Security Protection Asset (SPA)
Anything or anyone that provides protections to the CUI assets
Contractor Risk Managed Asset (CRMA)
Anything or anyone that CAN access (touch, reach, see) CUI but are not authorized.
Specialized Asset
This is generally IoT, OT or test equipment
Out of Scope Asset
Anything or anyone that can’t access (touch, reach, see) CUI
People
Any human
Technology
Every device (CSP, VPN, router, printer, workstation, etc.)
Facility
Any place that hosts the above
Organization
An entity of any size, complexity, or positioning within an organizational structure (e.g. a federal agency, or, as appropriate any of its operational elements).
Headquarters (HQ) Organization is the legal entity that will deliver services or products under the terms of a DoD contract. The HQ Organization could be the OSC or it could designate a Host Unit as the OSC.
Process
A procedural activity that is performed to implement a defined objective.
Out-of-Scope Asset
Out-of-scope assets cannot process, store, or transmit CUI because they are physically or logically separated from CUI Assets or are inherently unable to do so.
Specialized Assets
The following are considered specialized assets for CMMC: Government Property, Internet of Things (IoT) or Industrial Internet of Things (IIoT), Operational Technology (OT) and Restricted Information Systems.
Government Property
All property owned or leased by the Government. Government property includes both government-furnished and contractor-acquired property. Government property includes material, equipment, special tooling, special test equipment, and real property. Government property does not include intellectual property or software.
Internet of Things (IoT)
Interconnected devices having physical or virtual representation in the digital world, sensing/actuation capability, and programmability features. They are uniquely identifiable and may include smart electric grids, lighting, heating air conditioning, and fire and smoke detectors.

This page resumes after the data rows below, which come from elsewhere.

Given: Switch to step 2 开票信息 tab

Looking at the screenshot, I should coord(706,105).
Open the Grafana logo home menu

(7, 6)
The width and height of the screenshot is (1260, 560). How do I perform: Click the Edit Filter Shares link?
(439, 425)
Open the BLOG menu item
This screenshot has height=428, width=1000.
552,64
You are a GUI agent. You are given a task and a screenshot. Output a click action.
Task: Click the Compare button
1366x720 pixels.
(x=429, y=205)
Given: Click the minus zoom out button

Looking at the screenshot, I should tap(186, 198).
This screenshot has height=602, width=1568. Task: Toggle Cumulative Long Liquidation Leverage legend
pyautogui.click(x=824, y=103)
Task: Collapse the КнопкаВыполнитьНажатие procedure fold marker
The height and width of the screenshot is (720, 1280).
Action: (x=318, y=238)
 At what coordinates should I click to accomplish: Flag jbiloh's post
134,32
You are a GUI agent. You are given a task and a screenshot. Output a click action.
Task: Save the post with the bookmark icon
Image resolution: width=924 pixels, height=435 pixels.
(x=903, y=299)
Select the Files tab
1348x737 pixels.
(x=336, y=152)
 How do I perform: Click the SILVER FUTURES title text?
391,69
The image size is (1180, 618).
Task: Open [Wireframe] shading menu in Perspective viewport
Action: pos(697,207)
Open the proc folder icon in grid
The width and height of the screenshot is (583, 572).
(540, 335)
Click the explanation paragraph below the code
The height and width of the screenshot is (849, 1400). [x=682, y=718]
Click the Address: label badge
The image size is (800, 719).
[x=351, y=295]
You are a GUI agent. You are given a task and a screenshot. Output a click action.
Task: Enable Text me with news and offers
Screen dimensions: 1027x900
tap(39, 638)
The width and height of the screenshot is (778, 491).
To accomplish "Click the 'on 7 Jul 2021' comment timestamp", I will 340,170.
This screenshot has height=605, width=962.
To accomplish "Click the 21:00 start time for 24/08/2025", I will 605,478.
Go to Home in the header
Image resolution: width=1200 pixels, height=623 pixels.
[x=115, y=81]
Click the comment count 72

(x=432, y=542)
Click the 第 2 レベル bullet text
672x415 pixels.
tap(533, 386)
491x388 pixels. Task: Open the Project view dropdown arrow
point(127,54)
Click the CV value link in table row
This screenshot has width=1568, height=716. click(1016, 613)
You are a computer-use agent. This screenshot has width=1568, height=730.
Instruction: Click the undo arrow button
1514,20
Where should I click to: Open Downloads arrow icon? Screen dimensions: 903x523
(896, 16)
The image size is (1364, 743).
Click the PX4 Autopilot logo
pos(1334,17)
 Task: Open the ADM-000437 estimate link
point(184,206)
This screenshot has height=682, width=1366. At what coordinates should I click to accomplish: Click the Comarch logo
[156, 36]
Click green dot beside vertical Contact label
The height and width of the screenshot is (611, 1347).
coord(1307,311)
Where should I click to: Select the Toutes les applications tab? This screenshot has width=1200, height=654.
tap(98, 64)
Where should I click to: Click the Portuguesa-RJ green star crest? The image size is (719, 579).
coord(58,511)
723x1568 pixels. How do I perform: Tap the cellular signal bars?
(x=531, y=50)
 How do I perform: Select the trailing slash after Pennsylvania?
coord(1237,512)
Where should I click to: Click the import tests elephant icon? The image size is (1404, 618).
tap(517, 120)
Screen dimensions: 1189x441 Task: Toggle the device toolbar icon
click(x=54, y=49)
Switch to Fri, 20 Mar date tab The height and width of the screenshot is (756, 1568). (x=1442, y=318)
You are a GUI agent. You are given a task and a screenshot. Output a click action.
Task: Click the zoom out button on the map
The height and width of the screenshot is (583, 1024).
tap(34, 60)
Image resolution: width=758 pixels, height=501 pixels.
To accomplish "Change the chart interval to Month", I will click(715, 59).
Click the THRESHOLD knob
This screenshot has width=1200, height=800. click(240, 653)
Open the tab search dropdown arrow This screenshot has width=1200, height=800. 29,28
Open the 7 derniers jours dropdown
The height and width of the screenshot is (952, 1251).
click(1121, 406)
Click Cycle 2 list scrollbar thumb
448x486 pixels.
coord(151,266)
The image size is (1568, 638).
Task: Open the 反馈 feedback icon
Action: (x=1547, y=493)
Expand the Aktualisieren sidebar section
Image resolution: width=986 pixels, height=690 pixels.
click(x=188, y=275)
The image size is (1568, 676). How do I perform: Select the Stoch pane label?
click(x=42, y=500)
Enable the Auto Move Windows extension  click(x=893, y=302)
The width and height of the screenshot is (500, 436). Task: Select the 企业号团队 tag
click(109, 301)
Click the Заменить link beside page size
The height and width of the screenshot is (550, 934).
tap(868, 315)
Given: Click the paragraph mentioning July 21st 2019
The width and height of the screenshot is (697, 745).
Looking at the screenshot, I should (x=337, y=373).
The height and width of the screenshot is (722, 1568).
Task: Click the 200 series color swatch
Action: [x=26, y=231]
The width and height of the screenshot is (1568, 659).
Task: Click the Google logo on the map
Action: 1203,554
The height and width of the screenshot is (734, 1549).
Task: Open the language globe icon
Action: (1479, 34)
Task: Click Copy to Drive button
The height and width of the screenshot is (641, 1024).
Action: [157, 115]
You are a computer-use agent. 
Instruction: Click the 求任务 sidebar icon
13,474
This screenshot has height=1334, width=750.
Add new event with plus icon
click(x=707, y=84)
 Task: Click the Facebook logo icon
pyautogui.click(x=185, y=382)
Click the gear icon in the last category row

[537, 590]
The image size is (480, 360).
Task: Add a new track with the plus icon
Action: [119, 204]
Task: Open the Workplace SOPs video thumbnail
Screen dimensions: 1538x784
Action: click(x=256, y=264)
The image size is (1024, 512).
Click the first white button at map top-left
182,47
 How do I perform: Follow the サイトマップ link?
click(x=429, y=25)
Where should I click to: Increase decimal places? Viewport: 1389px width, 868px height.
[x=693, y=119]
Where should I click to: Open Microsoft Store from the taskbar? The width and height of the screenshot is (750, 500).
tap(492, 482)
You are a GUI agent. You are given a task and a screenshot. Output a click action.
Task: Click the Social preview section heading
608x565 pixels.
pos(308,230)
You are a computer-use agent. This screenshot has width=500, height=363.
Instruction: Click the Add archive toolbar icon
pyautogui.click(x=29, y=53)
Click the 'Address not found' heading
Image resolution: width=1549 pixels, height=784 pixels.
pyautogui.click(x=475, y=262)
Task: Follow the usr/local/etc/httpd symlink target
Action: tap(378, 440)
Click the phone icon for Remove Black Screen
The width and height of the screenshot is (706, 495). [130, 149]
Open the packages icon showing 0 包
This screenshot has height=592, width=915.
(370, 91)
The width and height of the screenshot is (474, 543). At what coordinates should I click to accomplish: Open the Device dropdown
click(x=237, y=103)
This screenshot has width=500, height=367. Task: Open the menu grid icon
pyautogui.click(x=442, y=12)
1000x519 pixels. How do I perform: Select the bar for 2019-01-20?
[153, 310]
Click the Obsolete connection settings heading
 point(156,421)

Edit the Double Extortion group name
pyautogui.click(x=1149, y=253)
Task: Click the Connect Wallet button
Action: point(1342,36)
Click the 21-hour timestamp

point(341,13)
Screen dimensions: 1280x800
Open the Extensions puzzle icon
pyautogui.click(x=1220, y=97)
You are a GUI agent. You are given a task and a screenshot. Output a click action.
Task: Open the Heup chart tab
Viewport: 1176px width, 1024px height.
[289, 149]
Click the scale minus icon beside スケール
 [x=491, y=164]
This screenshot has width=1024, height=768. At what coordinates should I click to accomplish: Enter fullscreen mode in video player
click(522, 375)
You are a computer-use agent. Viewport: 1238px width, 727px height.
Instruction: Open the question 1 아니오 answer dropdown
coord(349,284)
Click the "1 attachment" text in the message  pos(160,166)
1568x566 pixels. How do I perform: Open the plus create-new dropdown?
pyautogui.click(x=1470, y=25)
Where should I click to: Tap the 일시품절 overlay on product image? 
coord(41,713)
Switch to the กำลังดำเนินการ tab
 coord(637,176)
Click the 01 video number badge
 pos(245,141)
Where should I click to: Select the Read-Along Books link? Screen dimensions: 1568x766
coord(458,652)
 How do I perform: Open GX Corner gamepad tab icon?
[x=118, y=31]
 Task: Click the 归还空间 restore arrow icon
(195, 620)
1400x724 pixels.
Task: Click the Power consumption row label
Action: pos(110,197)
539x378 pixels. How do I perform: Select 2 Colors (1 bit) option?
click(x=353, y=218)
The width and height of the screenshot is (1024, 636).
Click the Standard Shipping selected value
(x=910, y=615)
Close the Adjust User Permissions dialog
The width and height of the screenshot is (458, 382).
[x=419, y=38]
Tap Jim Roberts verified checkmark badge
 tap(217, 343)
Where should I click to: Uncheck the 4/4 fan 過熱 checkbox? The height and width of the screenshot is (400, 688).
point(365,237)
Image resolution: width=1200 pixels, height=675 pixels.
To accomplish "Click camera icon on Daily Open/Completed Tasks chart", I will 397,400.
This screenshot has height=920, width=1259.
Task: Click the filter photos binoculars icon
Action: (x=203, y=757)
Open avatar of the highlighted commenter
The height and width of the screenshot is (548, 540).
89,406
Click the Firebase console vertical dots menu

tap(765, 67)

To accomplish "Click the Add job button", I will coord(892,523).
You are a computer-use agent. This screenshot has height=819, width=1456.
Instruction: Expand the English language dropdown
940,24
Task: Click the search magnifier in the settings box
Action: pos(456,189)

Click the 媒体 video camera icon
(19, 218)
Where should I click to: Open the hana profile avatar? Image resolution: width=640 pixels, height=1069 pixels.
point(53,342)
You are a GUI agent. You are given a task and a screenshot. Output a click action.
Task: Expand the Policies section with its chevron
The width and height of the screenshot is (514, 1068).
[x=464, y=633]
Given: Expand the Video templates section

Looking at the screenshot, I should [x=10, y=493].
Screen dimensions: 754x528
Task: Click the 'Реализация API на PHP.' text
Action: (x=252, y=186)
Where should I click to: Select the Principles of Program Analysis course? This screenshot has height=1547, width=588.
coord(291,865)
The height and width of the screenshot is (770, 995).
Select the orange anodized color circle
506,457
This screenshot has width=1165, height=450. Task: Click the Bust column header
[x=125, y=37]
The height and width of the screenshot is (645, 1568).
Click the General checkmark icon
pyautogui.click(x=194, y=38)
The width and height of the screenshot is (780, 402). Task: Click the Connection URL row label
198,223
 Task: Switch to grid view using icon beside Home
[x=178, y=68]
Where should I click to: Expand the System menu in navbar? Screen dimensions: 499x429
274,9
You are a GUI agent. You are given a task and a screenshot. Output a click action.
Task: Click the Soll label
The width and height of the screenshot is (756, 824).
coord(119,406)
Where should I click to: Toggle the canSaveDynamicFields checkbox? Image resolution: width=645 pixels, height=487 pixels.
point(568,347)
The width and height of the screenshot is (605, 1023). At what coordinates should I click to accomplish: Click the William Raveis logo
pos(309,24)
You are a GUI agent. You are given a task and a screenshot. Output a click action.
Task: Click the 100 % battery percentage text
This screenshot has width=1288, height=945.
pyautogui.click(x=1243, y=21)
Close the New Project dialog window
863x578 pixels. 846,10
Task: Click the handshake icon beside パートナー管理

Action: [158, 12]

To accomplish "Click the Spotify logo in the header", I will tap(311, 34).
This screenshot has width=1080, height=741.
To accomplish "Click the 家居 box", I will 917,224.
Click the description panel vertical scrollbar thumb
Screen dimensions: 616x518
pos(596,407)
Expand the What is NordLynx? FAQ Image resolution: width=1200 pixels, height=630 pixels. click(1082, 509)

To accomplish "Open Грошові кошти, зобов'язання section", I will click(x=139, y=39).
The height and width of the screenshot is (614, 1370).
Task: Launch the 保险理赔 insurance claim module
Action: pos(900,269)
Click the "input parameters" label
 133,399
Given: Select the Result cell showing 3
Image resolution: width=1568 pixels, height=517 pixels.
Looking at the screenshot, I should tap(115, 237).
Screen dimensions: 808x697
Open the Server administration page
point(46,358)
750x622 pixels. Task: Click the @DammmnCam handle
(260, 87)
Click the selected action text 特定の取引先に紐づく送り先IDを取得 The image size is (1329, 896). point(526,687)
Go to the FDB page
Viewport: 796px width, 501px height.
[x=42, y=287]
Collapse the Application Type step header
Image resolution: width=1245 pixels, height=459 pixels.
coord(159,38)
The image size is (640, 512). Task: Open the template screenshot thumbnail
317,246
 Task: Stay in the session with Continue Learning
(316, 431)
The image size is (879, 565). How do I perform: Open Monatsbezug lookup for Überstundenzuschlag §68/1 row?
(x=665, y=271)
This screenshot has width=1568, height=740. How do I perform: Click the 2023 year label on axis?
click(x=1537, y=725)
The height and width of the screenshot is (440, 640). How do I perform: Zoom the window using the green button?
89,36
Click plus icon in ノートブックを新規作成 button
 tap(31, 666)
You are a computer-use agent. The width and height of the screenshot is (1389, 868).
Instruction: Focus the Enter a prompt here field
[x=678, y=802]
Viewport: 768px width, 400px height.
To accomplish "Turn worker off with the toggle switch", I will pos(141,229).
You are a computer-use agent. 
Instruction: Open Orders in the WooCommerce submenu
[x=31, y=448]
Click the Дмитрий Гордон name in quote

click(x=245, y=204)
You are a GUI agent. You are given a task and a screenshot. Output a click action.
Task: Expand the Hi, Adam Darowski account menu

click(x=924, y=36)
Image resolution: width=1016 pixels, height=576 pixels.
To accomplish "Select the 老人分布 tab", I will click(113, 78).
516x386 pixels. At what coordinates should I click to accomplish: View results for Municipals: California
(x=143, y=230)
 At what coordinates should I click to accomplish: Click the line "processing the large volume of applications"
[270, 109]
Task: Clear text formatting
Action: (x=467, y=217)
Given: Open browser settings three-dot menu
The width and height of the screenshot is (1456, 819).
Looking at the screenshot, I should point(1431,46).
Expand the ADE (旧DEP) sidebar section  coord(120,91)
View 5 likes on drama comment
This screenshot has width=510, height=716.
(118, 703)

Operational Technology (OT)
Hardware and software that detects or causes a change through the direct monitoring and/or control of physical devices, processes, and events in the enterprise.
Restricted Information Systems
Systems (and associated IT components comprising the system) that are configured based on government requirements (i.e. connected to something that was required to support a functional requirement), and are used to support a contract (e.g. fielded systems, obsolete systems, and product deliverable replicas).
Test Equipment
Hardware and/or associated IT components used in the testing of products, system components, and contract deliverables (e.g., oscilloscopes, spectrum analyzers, power meters, and special test equipment).
Host Unit
The specific people, processes, and technology within an HQ Organization that would be applied to the DoD contract and that are to be considered the OSC for the CMMC Assessment purposes.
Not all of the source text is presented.